London... New York... Spain... Turkey”... the responses came flying fast when children’s author Deepak Dalal asked the young bunch gathered before him where they last holidayed. He was our special guest from Pune for a Meet-the-Author book club morning with 11 to 14-year-olds who had read his Sahyadri Adventure. Deepak presented a fascinating slideshow of photographs shot in hills around Mumbai. He found the kids had traipsed all over tony cities across the world. From a group of 10, one was able to tell us how happy he was to have gone horse riding in Matheran and strawberry picking in Mahableshwar.
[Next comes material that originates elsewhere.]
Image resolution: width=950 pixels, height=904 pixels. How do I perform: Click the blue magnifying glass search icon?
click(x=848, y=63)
Deepak was surprised. I wasn’t. I’d heard so much gush from globe-trotting families throughout my kids’ school years, I could fill several fresh travel magazine tomes.
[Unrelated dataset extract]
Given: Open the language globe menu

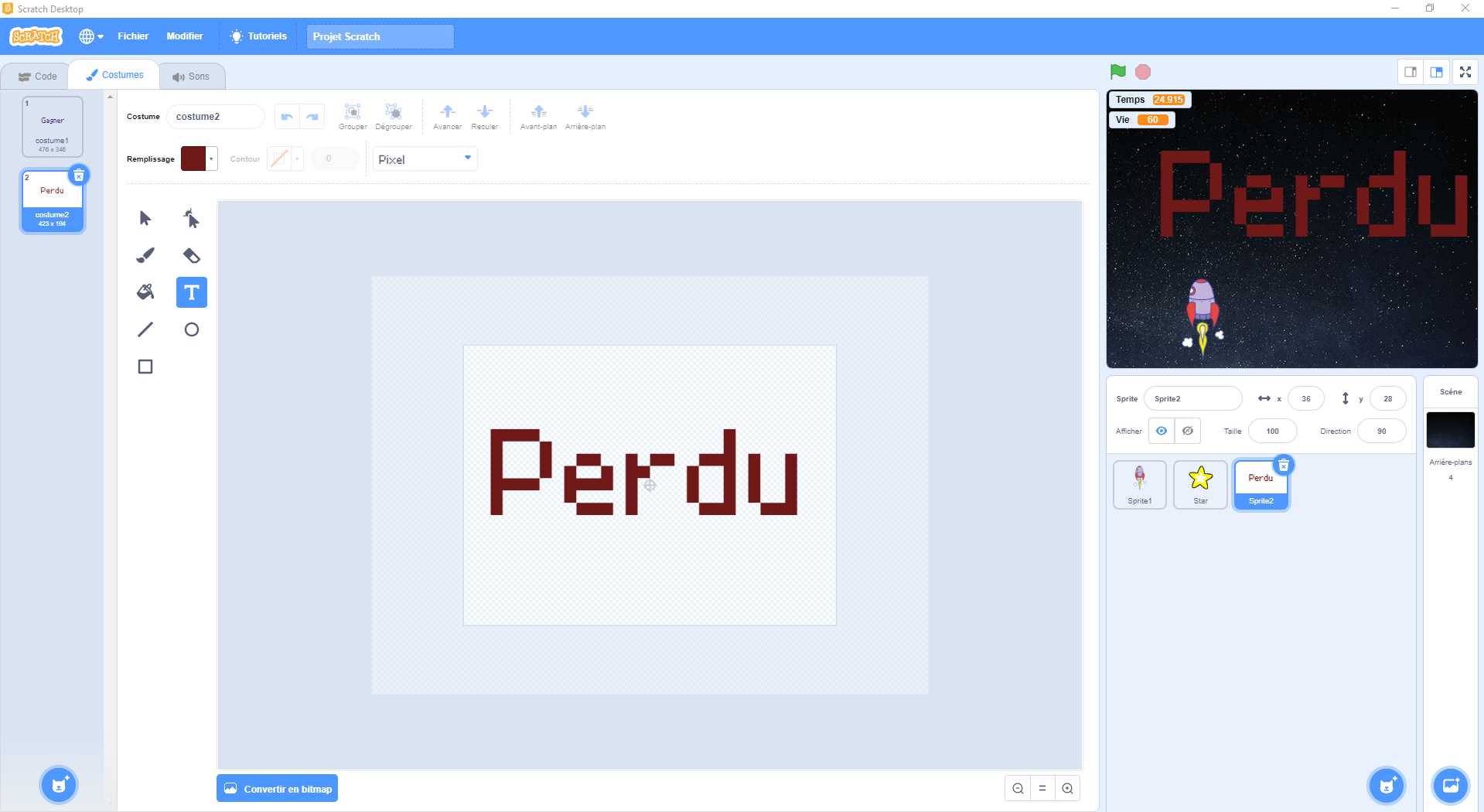Looking at the screenshot, I should (x=90, y=36).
Family time in Fatehpur Sikri
I’ve to tick the boxes here: travel beyond our borders broadens the mind, it is wider cultural exposure and even easier to do in many ways — but why not soak up some desi destinations first? Hooking them young might work well. There’s time enough later with higher studies and job-related travel to appreciate the wonders of the world.
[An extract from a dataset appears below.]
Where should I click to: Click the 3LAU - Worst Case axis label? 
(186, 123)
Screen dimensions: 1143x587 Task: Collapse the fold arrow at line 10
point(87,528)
Let’s be honest, India won’t top the list of child-friendly lands to visit. Difficult to access, Delhi belly food fears, dangerous for women and children trekking alone... the list can reel quite endlessly in anxious parents’ heads. I have to admit to never encouraging the kids to plan outings to Indian adventure parks because of very obviously rundown equipment and not a soul accountable for
That being said, forsaking our own mountains, valleys, seas and snows may sadly be a colossal mistake. The country’s wildlife sanctuaries, historic forts, sandy beaches, bustling bazaars, temples, tombs and other monuments are among the best on the planet. For starters, there’s an abundance of undiscovered beauty in our backyard.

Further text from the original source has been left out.